サーシャが俺に代わって説明をする。役に立てたという喜びからか、少し頬に色がさしている。
「僕がいじめられてた時にね、ノエくんが対策として渡してくれたんだ。これを1枚破くとノエくんに髪の毛が抜けたみたいな痛みが走って、破かれた場所が分かる仕組みなんだって」
それから魔法の詳細を説明するサーシャ。シュカ、アルバ、リールはそれを興味深そうに聞いていた。

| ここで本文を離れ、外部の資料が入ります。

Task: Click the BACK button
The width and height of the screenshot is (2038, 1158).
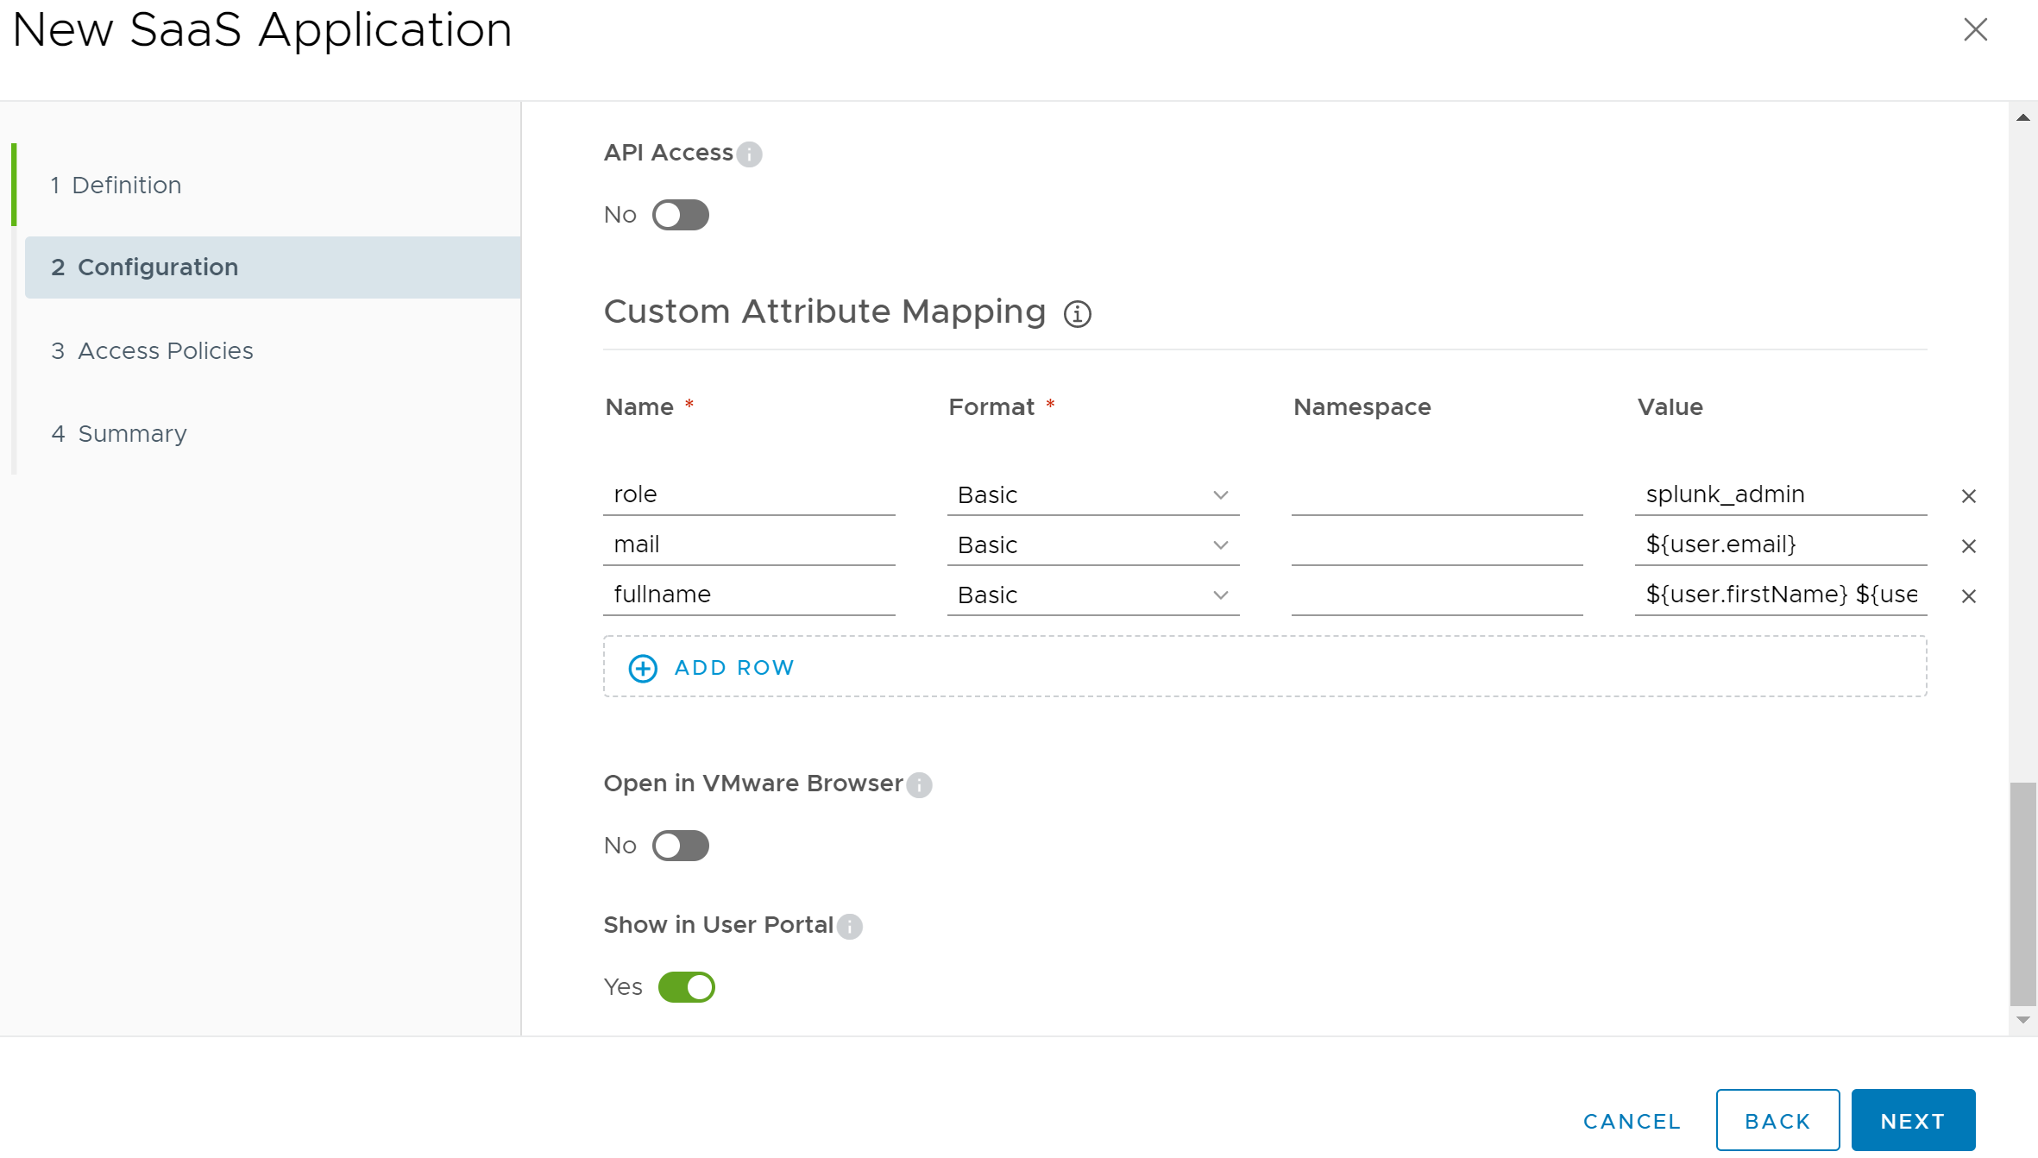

「なるほどー、その魔法を4人分重ねがけしたヤツを各々が持っといて、リールの機械で連絡すると同時に破けば分かるってわけだね!」
シュカはぱちぱちと拍手をしながら目を輝かせた。アルバも同意する。
「そうだな、皆、明日付箋を持ってきて、放課後に魔法を施そう」
しかし、これに関しては注意が必要だ。俺は沸き立つ4人に注意を促す。
「でもこれ、ちょっと注意しろよ。さっき『1枚破く』と言ったけど、うっかり全部破いたり丸ごと燃やしたりすると他の4人がめちゃくちゃ痛い思いをすることになるから。……まあ死にはしないと思うけど」
俺の言葉にシュカが頬を引き攣らせた。
「そ、それって使い方によっては超危険な魔法なんじゃ……」
「そうだな。昔は死の契約に使われてたらしい。『契約を破ると身が裂けて死ぬ』ってな具合に。加減を間違うと大変だよ」
頷いて答えればシュカはひええ、と震え上がった。